この日は中潮で潮のめぐりもそれほど悪くないし、海中をのぞき込んでみれば魚影も確認できる。しかしアタリがない。ハリの大きさやタナを変えてみるけれど、さーっぱりアタリがない。こらぁいったいどういうことだぁ。
そうこうしているうちに時間が経過し、このままでは魚屋さんでアジを購入して釣果を偽装するしかないか……などと考えたその矢先。

ついにウキが沈んだっ!
アジか? サバか? それともメジナかーっ! 喜び勇んで引き上げてみると……。

うおお、ボラだ〜。大きくなると卵巣がからすみの原料になるあの魚だ。
この魚はブリなどと同じ出世魚で、大きさによって呼び方が変わる。地方によってさまざまだが、関東では、ハク→スバシリ→オボコ→イナ→ボラ→トドと変わるそうだ。このサイズだとせいぜいオボコかイナといったところか。ちなみに「とどのつまり」という語句のとどはボラのことで、それ以上名前が変わらない=トドということらしい。
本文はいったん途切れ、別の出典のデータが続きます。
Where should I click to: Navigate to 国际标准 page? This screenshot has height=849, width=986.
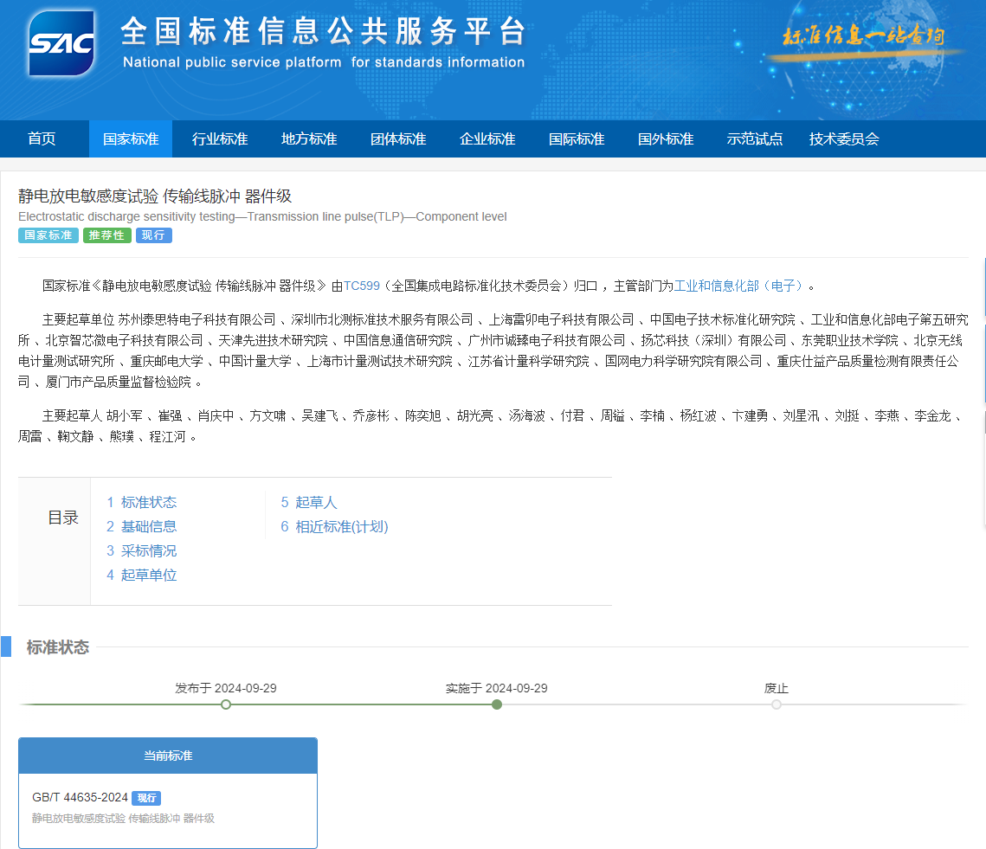pos(577,139)
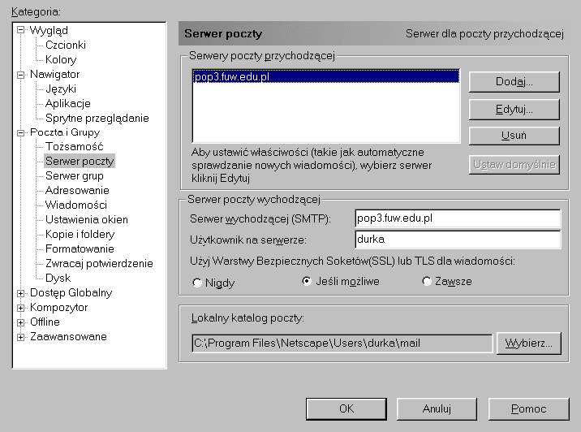The image size is (581, 432).
Task: Select the 'Nigdy' SSL radio button
Action: [x=197, y=282]
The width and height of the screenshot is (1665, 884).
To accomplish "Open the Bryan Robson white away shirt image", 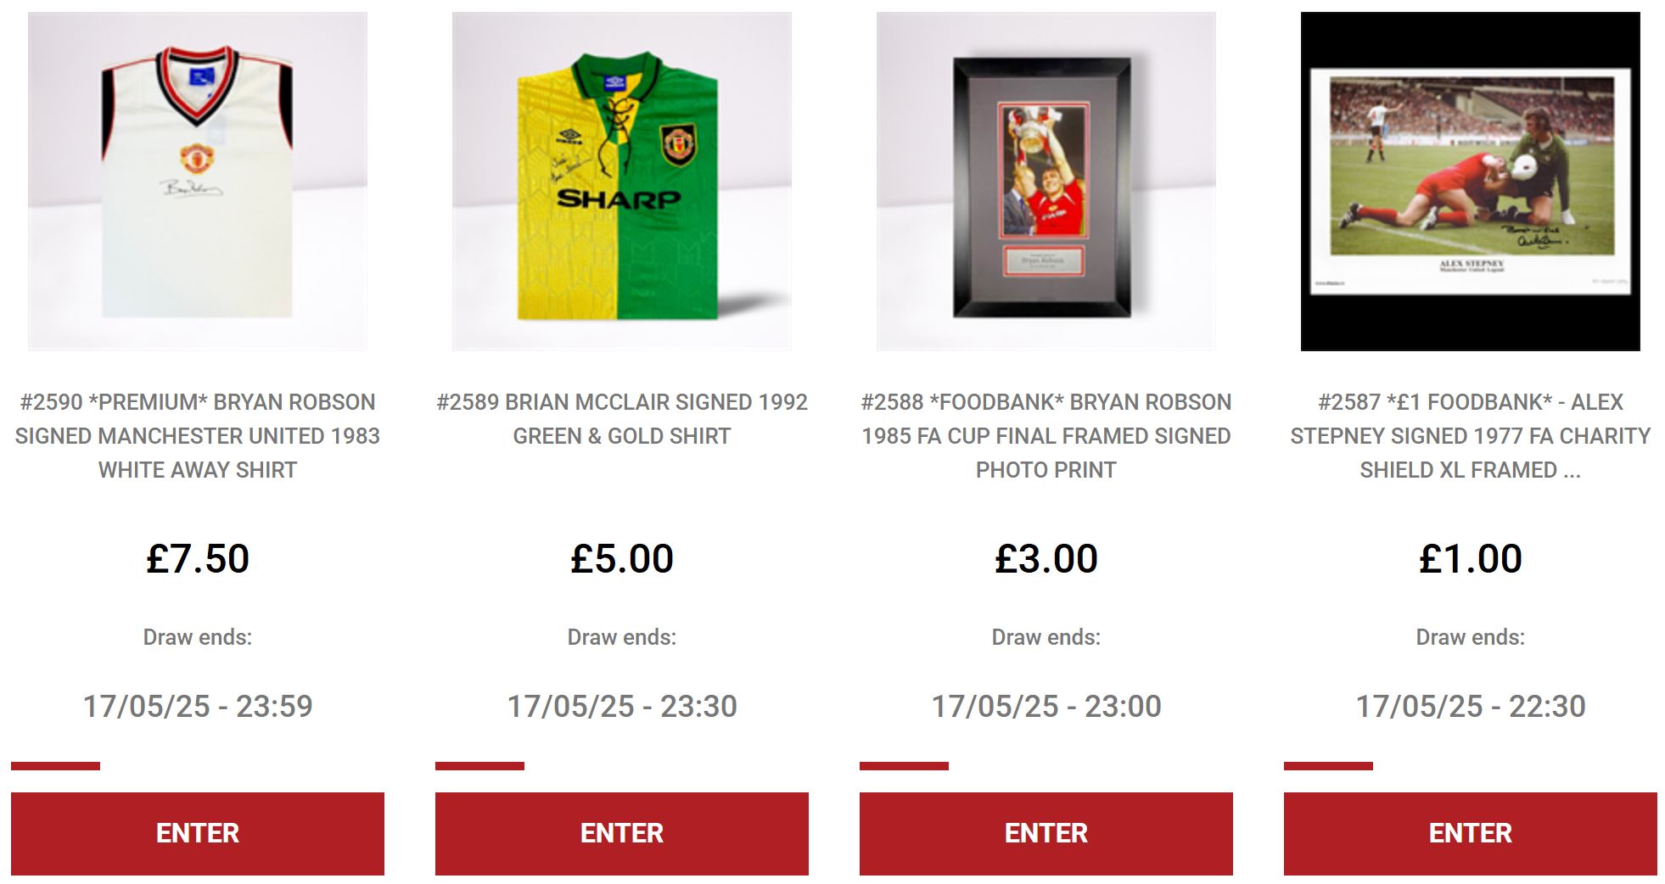I will pyautogui.click(x=197, y=181).
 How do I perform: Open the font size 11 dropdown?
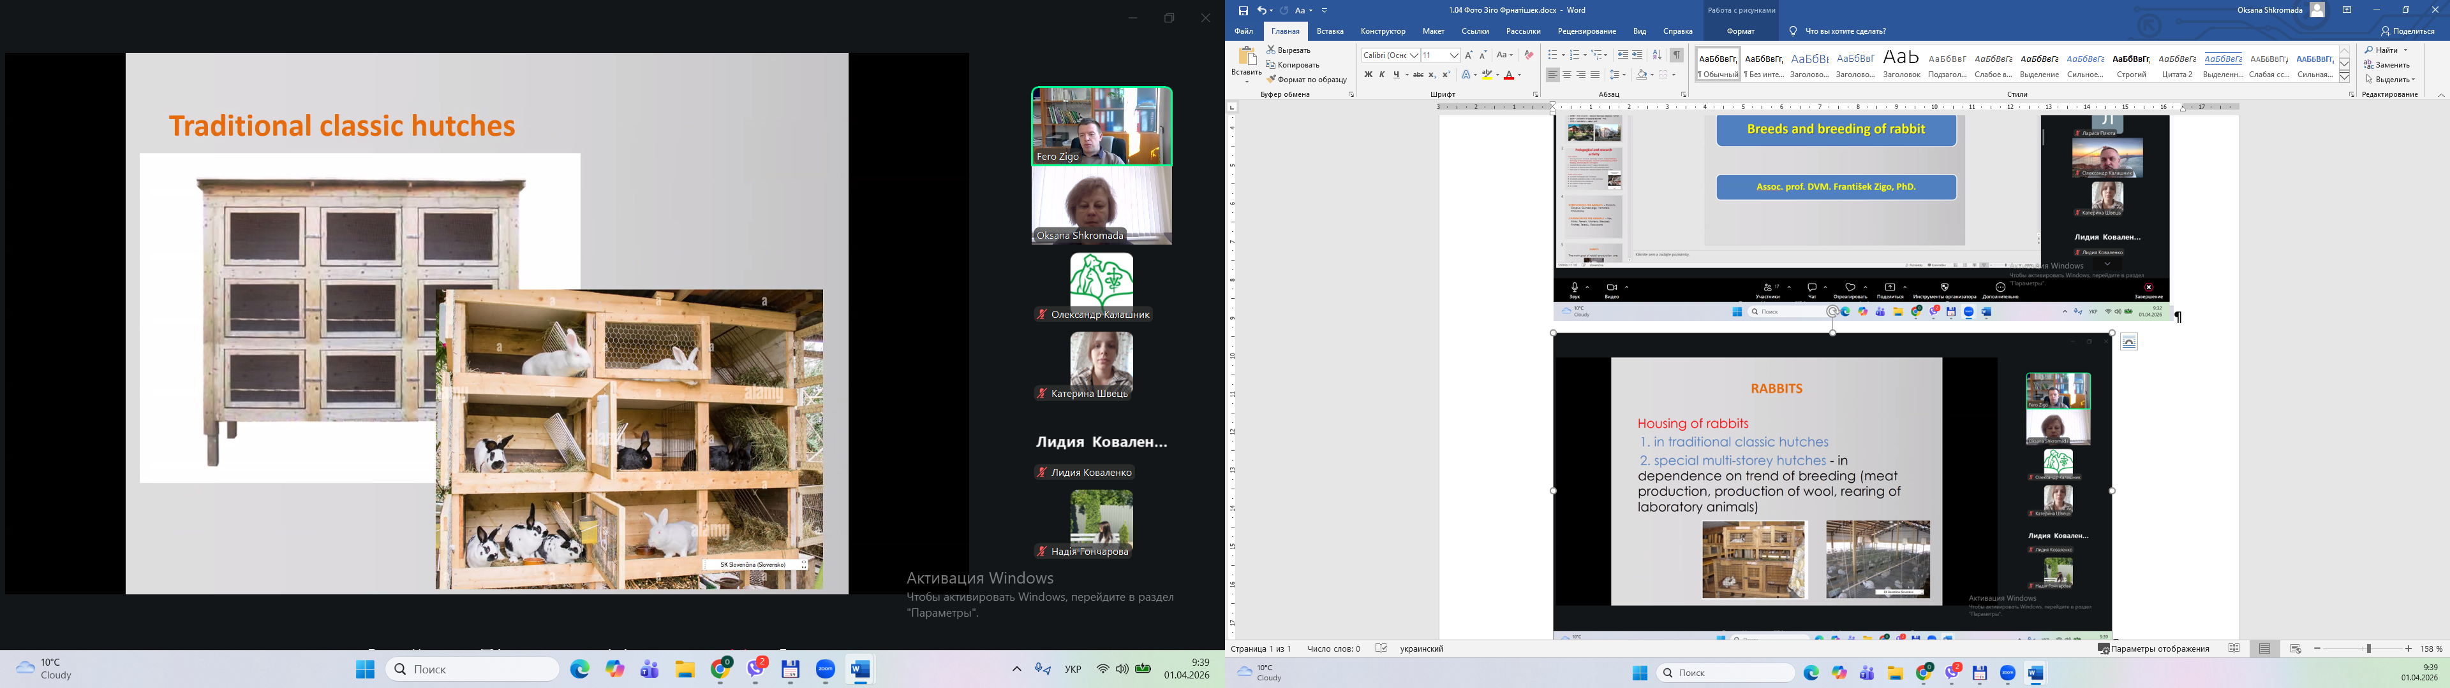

ひとまずボウズ逃れしたのはうれしいのだけれどどうしたもんか。ボラは今まで食べたことがないんだよなぁ。きれいな水で育った個体は非常に美味らしいが、湾内にいるのは臭くて食えたもんじゃないというのが定説だし……。というわけで、ほかにも釣れることを期待してリリース!
……が、ここから先ウキが沈んだのは一度だけで、しかも釣れたのはまたしてもボラという状態。あえなくお持ち帰りはナシとなったのである。とほほ〜、これならもう少し装備をしっかりして、ほかの釣りもすればよかった。